BEYOND WINTER: The Irrelevant Times of An Old Man—
“It was the best of times; it was the worst of times.” That’s the famous opening line of Charles Dickens’ Tale of Two Cities.
It has taken me more than two cities, more like eighteen, but I live in the best of times and in the worst of times. The 1950s is the best of times. The 1960s is the worst of times. I live in them both. Nothing since then makes much sense to me.
That doesn’t mean that good things didn’t happen for me in other decades. In the 1970s and ‘80s I got to wear leisure suits and a mint-green tuxedo. [1] In the ‘90s my daughters got married and my grandchildren were born. In the 21st century, I’ve gotten to live in Michigan’s Upper Peninsula, where the winters are 13 months long, thus preserving us old people with cold, the way hamburger spoils less rapidly in the refrigerator or at room temperature.
It’s easy to see why anyone would want to live in the best of times. But the 1960s, the worst of times?
Okay, I probably don’t have to go back to the ‘60s to live in the worst of times. It’s quite possible that right now is the worst of times, at least for America. Democracy is under siege and almost gone. Culture is vulgar. Hate is patriotic. Education is propaganda. The world is heating at an unsustainable rate. Yes, one could make a very good case for right now being the worst of times…
…but all these current bad times had their seeds in the 1960s. To make it even worse, we were warned about them, right then, by folks as disparate as Rachel Carson and Dwight Eisenhower, and we paid no attention.
Failing to pay attention to the warning signs always produces the worst of times.
The 1960s gave us the Viet Nam War, which in turn gave us drugs and an abiding mistrust of government and public institutions. The 1960s gave us new insight into the deep roots of racism and the perils of global warming. The assassinations of JFK and RFK and MLK showed us where a gun culture would lead. The 1960s gave us Barry Goldwater and the anti-communist domino theory, and the corruptions of Richard Nixon.
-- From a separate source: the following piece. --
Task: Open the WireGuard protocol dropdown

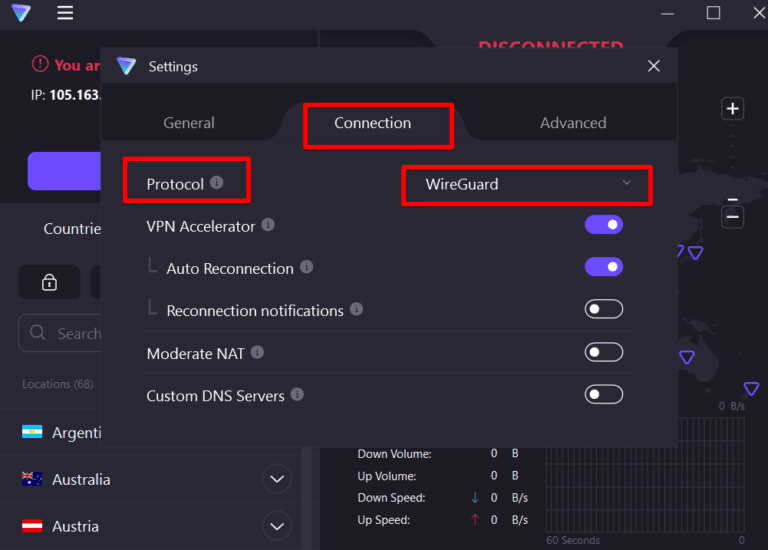Action: (527, 184)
The 1960s gave us Ronald Reagan and the “trickle down” economic theory and the start of the great wealth divide. [2]
In each new generation, each of these problems has gotten worse.
I live in the present age, but the present age doesn’t live in me.
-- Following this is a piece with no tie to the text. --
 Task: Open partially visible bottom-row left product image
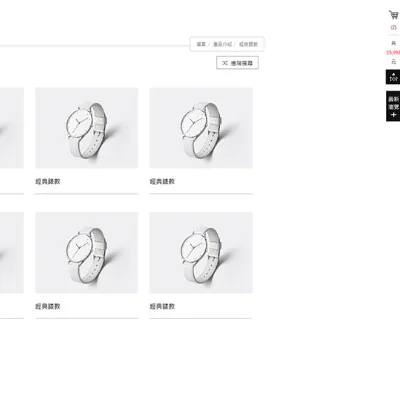[12, 253]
On my good days, I live in the 1950s, with the joy of “Oh, What A Beautiful Morning” and the innocence of “I Believe.”
On my bad days, I live in the 1960s, with the sarcasm of “Don’t Think Twice, It’s Alright,” and the warning of “Blowin’ in the Wind.”
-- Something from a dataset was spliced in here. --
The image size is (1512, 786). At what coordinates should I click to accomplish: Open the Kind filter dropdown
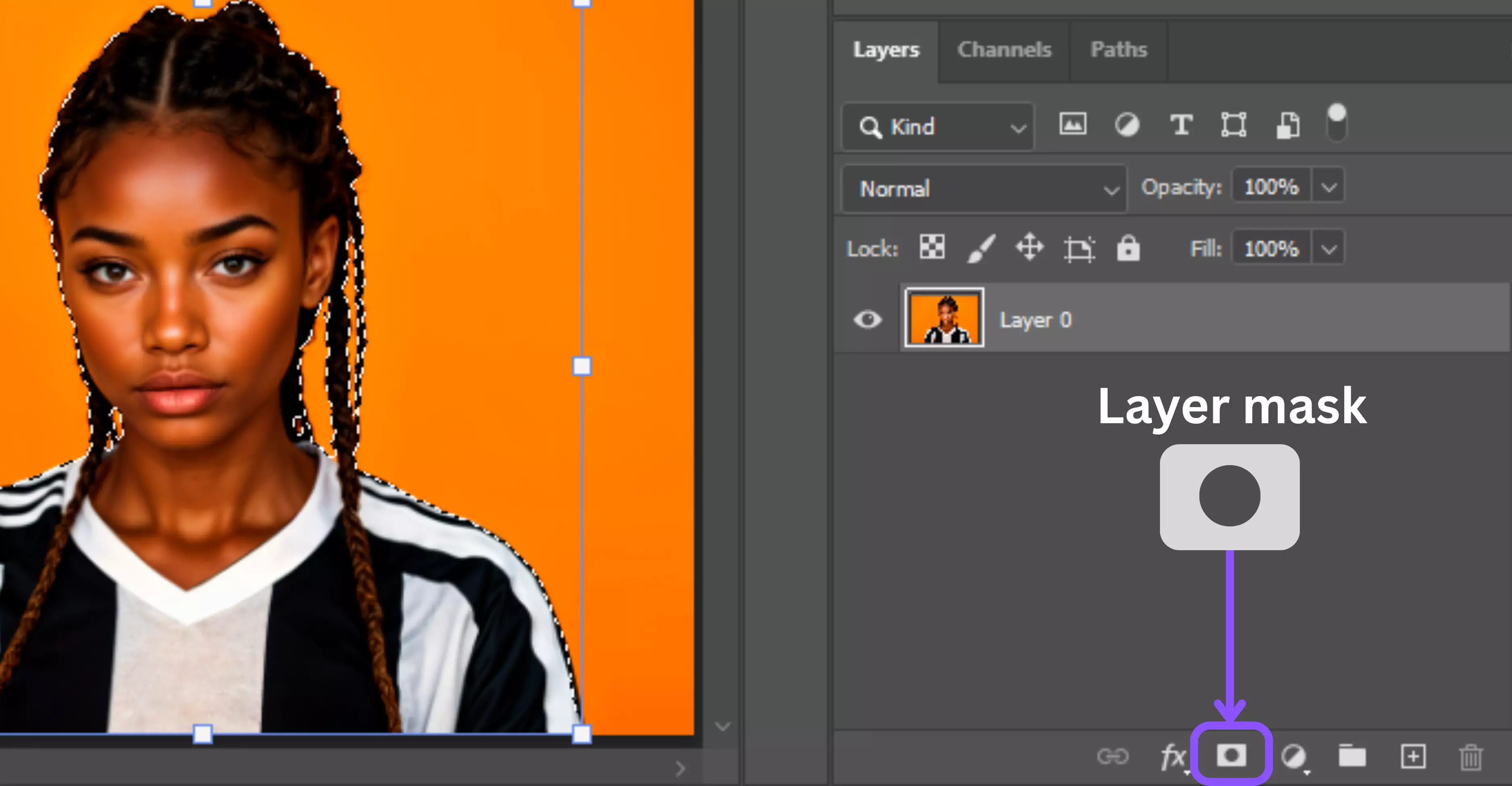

Yes, here I should provide a note of optimism, but I have outlived optimism. The best I can offer is… well, it’s from the ‘60s…
Keep the faith, baby.
John Robert McFarland
1]I didn’t choose the mint green tux with the ruffled shirt. I had to fill in as a groomsman at the last minute when my associate pastor, Bob Morgan, married Nina Cogswell--thus becoming the Morwells--and the tuxedo was part of the position.